My name is Alan Stinar, I am the historian for the Marine Corps Air Transport Association. I'm hoping to find information about the crew and the crash itself, any documents, photos, video, audio, would be appreciated for our historical database. I can be reached by email or my phone number.


Alan Stinar
Historian, Marine Corps Air Transport Association (MCATA)

Col. James R. Priddy

I am a curator with the National Museum of the Marine Corps. I would like to speak to you regarding your father, can you please contact me at your earliest convenience. My apologies for reaching out to you via this website but this is the only place I could contact you.

Gretchen Winterer
[email protected]

The Parting

Iam Bruce Priddy . My Dad was killed on that plane crash too. His name was Col James Reed Priddy.. He was good friends was Col Dobson. I was wornding if there were any more copies of the parting out there??. Iam sorry for your loss in 68. I was 10 and we lived in the city of Tustin in Orange County Calif.
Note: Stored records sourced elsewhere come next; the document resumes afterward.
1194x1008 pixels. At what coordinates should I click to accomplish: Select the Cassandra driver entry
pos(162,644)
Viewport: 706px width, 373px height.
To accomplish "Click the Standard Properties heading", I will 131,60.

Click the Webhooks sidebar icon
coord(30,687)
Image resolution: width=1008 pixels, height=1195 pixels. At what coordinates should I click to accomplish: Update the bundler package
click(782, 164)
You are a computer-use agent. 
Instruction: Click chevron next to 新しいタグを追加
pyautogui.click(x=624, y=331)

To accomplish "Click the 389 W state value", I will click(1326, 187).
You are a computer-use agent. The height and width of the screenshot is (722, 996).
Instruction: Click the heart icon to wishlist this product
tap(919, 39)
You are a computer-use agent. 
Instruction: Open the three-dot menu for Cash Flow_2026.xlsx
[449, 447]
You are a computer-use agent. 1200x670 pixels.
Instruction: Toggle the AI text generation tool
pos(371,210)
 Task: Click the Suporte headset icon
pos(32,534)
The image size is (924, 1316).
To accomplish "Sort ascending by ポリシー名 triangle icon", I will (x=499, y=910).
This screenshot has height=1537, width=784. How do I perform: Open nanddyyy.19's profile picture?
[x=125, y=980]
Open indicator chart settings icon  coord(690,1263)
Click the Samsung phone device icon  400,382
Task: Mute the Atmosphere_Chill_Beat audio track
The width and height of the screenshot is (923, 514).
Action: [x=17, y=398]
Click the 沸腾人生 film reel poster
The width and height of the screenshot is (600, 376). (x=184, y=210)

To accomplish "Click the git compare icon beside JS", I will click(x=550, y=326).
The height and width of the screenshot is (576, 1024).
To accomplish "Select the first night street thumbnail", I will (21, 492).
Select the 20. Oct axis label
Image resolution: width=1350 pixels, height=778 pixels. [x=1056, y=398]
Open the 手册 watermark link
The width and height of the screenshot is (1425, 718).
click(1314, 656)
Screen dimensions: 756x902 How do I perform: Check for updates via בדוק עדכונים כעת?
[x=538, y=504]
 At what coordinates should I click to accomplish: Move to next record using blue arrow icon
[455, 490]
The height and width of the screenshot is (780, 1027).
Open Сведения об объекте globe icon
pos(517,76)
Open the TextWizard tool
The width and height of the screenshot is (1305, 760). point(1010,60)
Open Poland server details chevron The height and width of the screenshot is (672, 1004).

Didn t you guys live in the same city??Well Hope to hear from you soon.... Bruce Priddy

Niece of Pilot Charles Dobson

My Wife is the Niece of Charles Dobsons wife Dorthy who just recentl past away. They were very close and our son was named after Charles. We have the book "The Parting" which she wrote after the crash. It would mean a lot to have something that may have belonged to Colonel Charles Dobson.